Not a single dissenting judgement, not a single addition to the reasoning.

Fuck me, Miller 1 was easier to decide than this, and that had dissents and additions.

(8)(8)

Tips

Where’s a Denning when you need one, hey?

(4)(2)

Gammon

*sizzle*

(3)(25)

Anon

I liked this:

61. It is impossible for us to conclude, on the evidence which has been put before us, that there was any reason – let alone a good reason – to advise Her Majesty to prorogue Parliament for five weeks, from 9th or 12th September until 14th October. We cannot speculate, in the absence of further evidence, upon what such reasons might have been. It follows that the decision was unlawful.

What happened to the burden of proof?

(14)(1)

Gina Filler

A truly retarded decision made by a bunch of intellectual midgets – so different from the old House of Lords.

(16)(0)

Jcb336

The intellectual midget is you!

(1)(10)

Jim

So true. Lady Black (non Oxbridge family hack from Leeds) and Lord Hughes (non Oxbridge criminal hack from Birmingham – thankfully, retired) would not have got within spitting distance of the old House of Lords. Nor would there have been such a proliferation of judges from Scotland and Northern Ireland who are, by definition, second rate. Lord Kerr is particularly thick.

(12)(1)

Anon

Someone appears to be an elitist bellend. Twat

(0)(0)

Distressed Constitutionalist

The authority relied upon by the Supreme court was not relevant to the case at hand, and in many cases the ratio was directly opposite to what the Supreme court was trying to square them into.

The whole justiceability hinged on the notion that prerogative powers were limitedby the constitutional principles of accountability and sovereignty.

Sovereignty is understood as the law made by parliament is absolute, not that the processess within parliament are a protected process from powers expressely preserved by parliament that are held by the executive. Bills in parliament are worthless pieces of paper when it comes to legal authority, they only attain authority when passed as statute.

The sovereignty argument falls flat on its head and overrelies on the Case of Proclamation from 1611, which itself merely stated that statute overrides royal proclamation.

The principle of accountabilty was derived from it being a “fundamental principle in the workings of a Westminster democracy”, that is to say that politicians are accountable to the public who democratically elected them.

Last time I checked, being held accountable by your electorate is a political outcome not a legal one.
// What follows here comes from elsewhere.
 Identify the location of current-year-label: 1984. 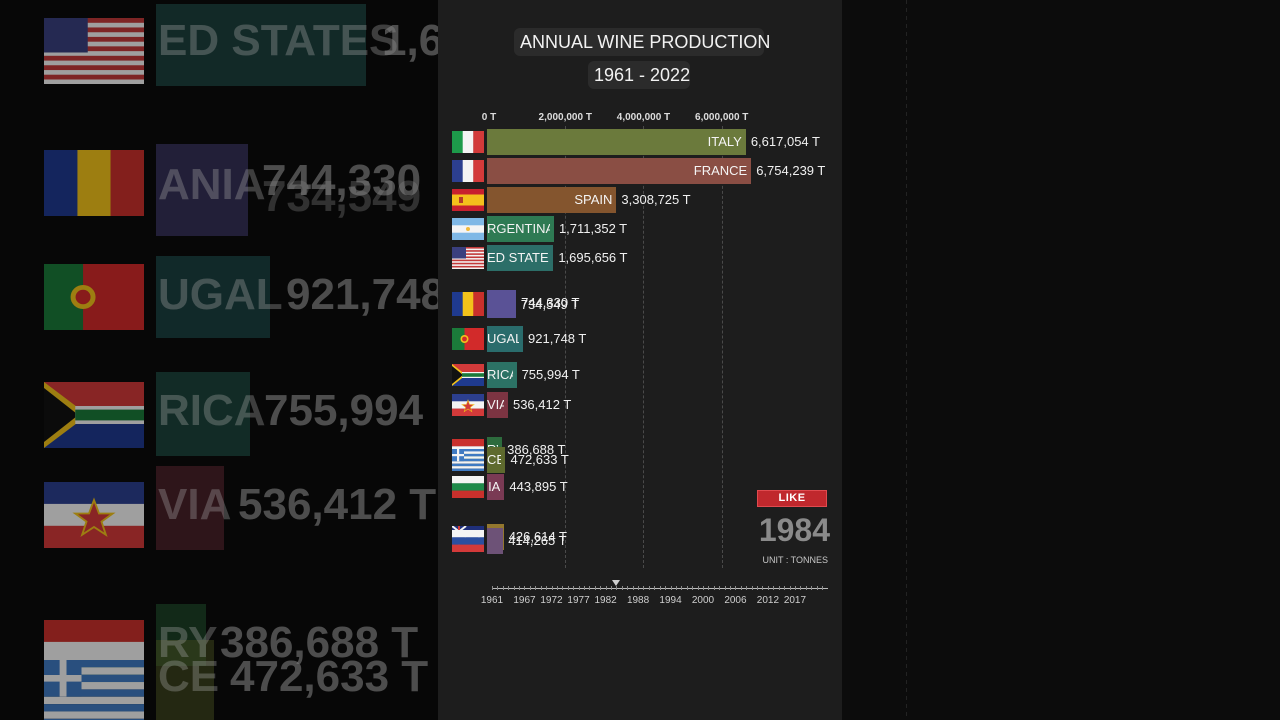
(794, 530).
So where exactly is the legal authority behind a principle of accountability? Well none was cited.

So the court hinged its decision on the basis that prerogative powers deriving from the crowns innate privilege, are restricted by common law as well as statute, and therefore it was reviewable by the court.
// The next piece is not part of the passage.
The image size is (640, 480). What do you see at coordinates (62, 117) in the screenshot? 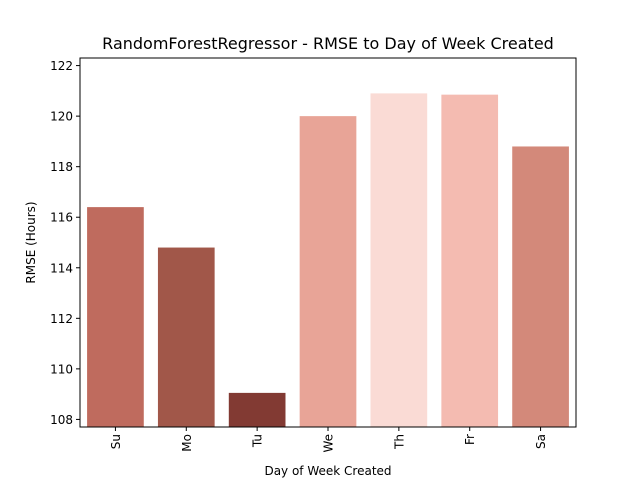
I see `y-tick-label: 120` at bounding box center [62, 117].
Further common law principles pulled from thin air, now apply to this particular prerogative power, even though no such ever principles have ever been applied before.

Even further to this, the application of such principles mean that any action against them must be justified. But the court has not provided any tools by which lower courts can assess whether a justification is valid, nor has it described any scenario as such.

We are not left with subject principles, apparated from thin air, that have set no bar by which ministers judge their actions, or that the lower courts can apply.

We have complete arbitrary justice, that has strong armed the executive beneath the Supreme Court, in a horrendous power grab. This is fundamentally undermining the separation of powers, and creates a complete lawfayre out of the executive.

The court did the same thing in Miller 1 when it conflated treaty making powers with legislative powers.

The worst case scenario was also a complete farce. The government has the absolute authority to declare war, and sue for peace. If the government declared war on every nation, undoubtadely this would be far worse than proproging parliament. it would be a doomsday situation.

If the government decided to nuke another nuclear country such as the USA this would also be a predicament. Nonetheless, these would be perfectly legal actions within the purview of the government.

So the “worst case scenario” oh my god its a legal quagmire argument has no merit. It does not justify replacing legal authority with poorly written moral arguments.